Beyond journal publications, Dr. Ohmini has authored multiple academic books examining radiogenomics, multimodal imaging, intelligent cancer diagnostics, federated radiology, digital twin technologies, and precision oncology. These contributions reflect an ongoing commitment not only to advancing scientific research but also to fostering interdisciplinary education within the rapidly evolving fields of medicine and artificial intelligence.
Innovation Beyond Academic Publishing
Scientific innovation extends beyond publications alone. Throughout her research career, Dr. Ohmini has translated scientific concepts into intellectual property through multiple patent applications focused on artificial intelligence-enabled cancer diagnostics, multimodal imaging systems, radiogenomic intelligence platforms, predictive healthcare technologies, foundation model architectures, and digital twin-based oncology systems.
These innovations demonstrate an interest in transforming emerging scientific concepts into technologies with the potential to support future clinical practice. By combining diagnostic imaging, computational intelligence, and precision medicine, her work reflects a translational approach aimed at bridging laboratory research with real-world healthcare applications.
Recognition Through Scientific Service
Leadership within the scientific community is measured not only by original research but also by contributions that help advance the broader academic ecosystem.
Dr. Ohmini has participated extensively in the peer-review process, evaluating scientific manuscripts for international journals and conferences across medicine, radiology, oncology, artificial intelligence, and healthcare innovation. Through these activities, she contributes to maintaining scientific quality while supporting the dissemination of emerging research.
Her professional activities also include serving as a session chair, conference judge, invited speaker, editorial contributor, and research collaborator within international scientific communities. These roles reflect sustained engagement with interdisciplinary research and demonstrate professional recognition extending beyond routine clinical practice into global academic collaboration.
Her affiliations with leading organizations in radiology, oncology, medicine, and public health further underscore her commitment to scientific advancement and continued professional development.
A Career Reflecting the Future of Healthcare
Healthcare is steadily advancing toward earlier diagnosis, predictive analytics, personalized treatment strategies, and AI-assisted clinical decision-making.
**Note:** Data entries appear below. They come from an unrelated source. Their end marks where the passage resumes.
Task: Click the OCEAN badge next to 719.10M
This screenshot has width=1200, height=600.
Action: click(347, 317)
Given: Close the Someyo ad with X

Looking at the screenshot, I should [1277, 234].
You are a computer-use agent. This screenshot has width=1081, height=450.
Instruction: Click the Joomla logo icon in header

Within this transformation, radiology is evolving from a specialty centered on image interpretation into one of the primary sources of data powering intelligent healthcare systems.
Dr. Ohmini's work reflects this broader evolution. By integrating diagnostic imaging, artificial intelligence, radiogenomics, computational pathology, digital twins, multimodal learning, and multi-omics research, she contributes to the emerging field of computational precision oncology. Rather than focusing on a single technological innovation, her research illustrates how multiple scientific disciplines can converge to support more intelligent, personalized, and evidence-driven cancer care.
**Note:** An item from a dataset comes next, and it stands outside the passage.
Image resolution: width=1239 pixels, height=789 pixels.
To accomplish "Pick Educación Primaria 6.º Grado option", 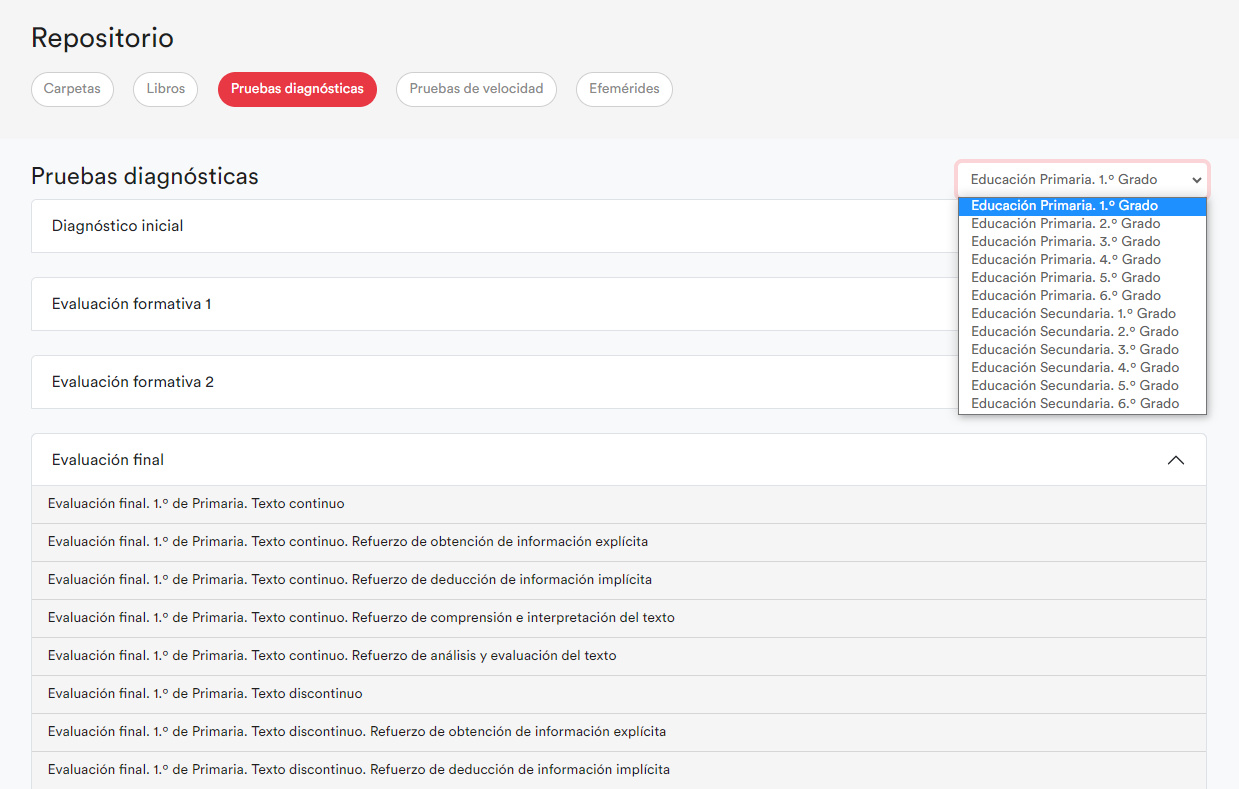I will (1065, 296).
As medicine becomes increasingly data-driven and interdisciplinary, physician-scientists who can bridge clinical expertise with computational innovation will help define the next generation of healthcare. Through her work at the intersection of radiology, artificial intelligence, and precision oncology, Dr. Ohmini Krishnamurthy Rajendran exemplifies this evolving model of scientific leadership—one that seeks not only to advance technology, but also to translate innovation into more personalized, evidence-based patient care.